В сельской школе старого аббата соседней каноники, дом Лоренцо, Франческо учился лениво: латинскую грамматику зубрил с отвращением; при виде замазанного чернилами зеленого корешка арифметики лицо его вытягивалось. Не такова была наука Леонардо; она казалась ребенку любопытною, как сказка. Приборы механики, оптики, акустики, гидравлики манили его к себе, словно живые волшебные игрушки. С утра до вечера не уставал он слушать рассказы Леонардо. Со взрослыми художник был скрытен, ибо знал, что всякое неосторожное слово может навлечь на него подозрения или насмешку. С Франческо говорил обо всем доверчиво и просто. Не только учил, но и сам учился у него. И, вспоминая слово Господне: «истинно, истинно говорю вам, ежели не обратитесь и не станете, как дети, не можете войти в царствие небесное», – прибавлял: «не можете войти и в царствие познания».

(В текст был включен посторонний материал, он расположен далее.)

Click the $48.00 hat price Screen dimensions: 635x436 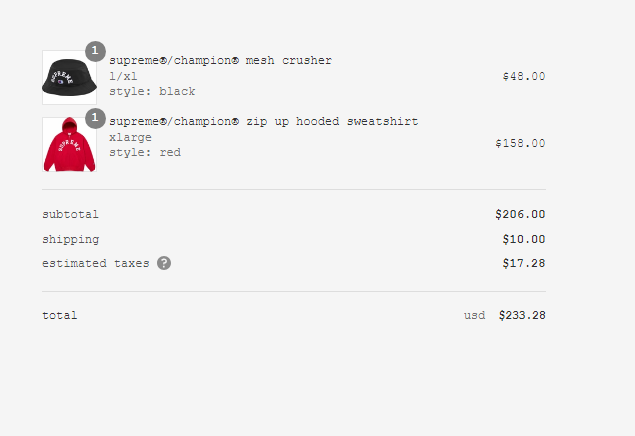(524, 76)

В то время писал он «Книгу о звездах». В мартовские ночи, когда первое дыхание весны уже веяло в еще холодном воздухе, стоя на крыше виллы вместе с Франческо, наблюдал он течение звезд, срисовывал пятна луны, чтобы впоследствии, сравнив их, узнать, не меняют ли они своих очертаний. Однажды Мальчик спросил его, правда ли то, что говорит о звездах Пачоли, будто бы, как алмазы, вставлены они Богом в хрустальные сферы небес, которые, вращаясь, увлекают их в своем движении и производят музыку. Учитель объяснил, что, по закону трения, сферы, вращаясь в продолжение стольких тысяч лет с неимоверной быстротою, разрушились бы, хрустальные края их истерлись бы, музыка прекратилась бы, и «неугомонные плясуньи» остановились бы в своем движении.

Проколов иголкою лист бумаги, он дал ему посмотреть сквозь отверстие. Франческо увидел звезды, лишенные лучей, похожие на светлые круглые бесконечно малые точки или шарики.

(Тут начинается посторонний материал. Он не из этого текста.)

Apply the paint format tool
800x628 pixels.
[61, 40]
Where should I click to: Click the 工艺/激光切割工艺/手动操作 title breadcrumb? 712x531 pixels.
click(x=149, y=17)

– Эти точки, – сказал Леонардо, – огромные, многие из них в сотни, в тысячи раз большие миры, чем наш, который, впрочем, отнюдь не хуже, не презреннее, чем все небесные тела. Законы механики, царящей на земле, открываемые разумом человеческим, управляют мирами и солнцами.

Так восстановлял он «благородство нашего мира». – Такой же нетленною звездою, – говорил учитель, – такой же светлою пылинкою кажется земля обитателям других планет, как нам – эти миры.

Многого из слов его не понимал Франческо. Но когда, закинув голову, смотрел в звездное небо, – ему делалось страшно.

– Что же там, за звездами? – спрашивал он. – Другие миры, Франческо, другие звезды, которых мы не видим. – А за ними? – Еще другие. – Ну, а в конце, в самом конце? – Нет конца.

– Нет конца? – повторил мальчик, и Леонардо почувствовал, что в руке его рука Франческо дрогнула, – при свете недвижного пламени лампады, горевшей на маленьком столике среди астрономических приборов, он увидел, что лицо ребенка покрылось внезапной бледностью.

– А где же, – медленно, с возрастающим недоумением произнес он, – где же рай, мессер Леонардо, – ангелы, угодники, Мадонна и Бог Отец, сидящий на престоле, и Сын, и Дух Святой?

Учитель хотел было возразить, что Бог – везде, во всех песчинках земли, так же как в солнцах и вселенных, но промолчал, жалея детскую веру.

Когда деревья стали распускаться, Леонардо и Франческо, проводя целые дни в саду виллы или в соседних рощах, наблюдали воскресающую жизнь растений. Порой художник срисовывал какое‑нибудь дерево или цветок, стараясь уловить, как в портрете, живое сходство – то особенное, единственное лицо его, которое уже никогда нигде не повторится.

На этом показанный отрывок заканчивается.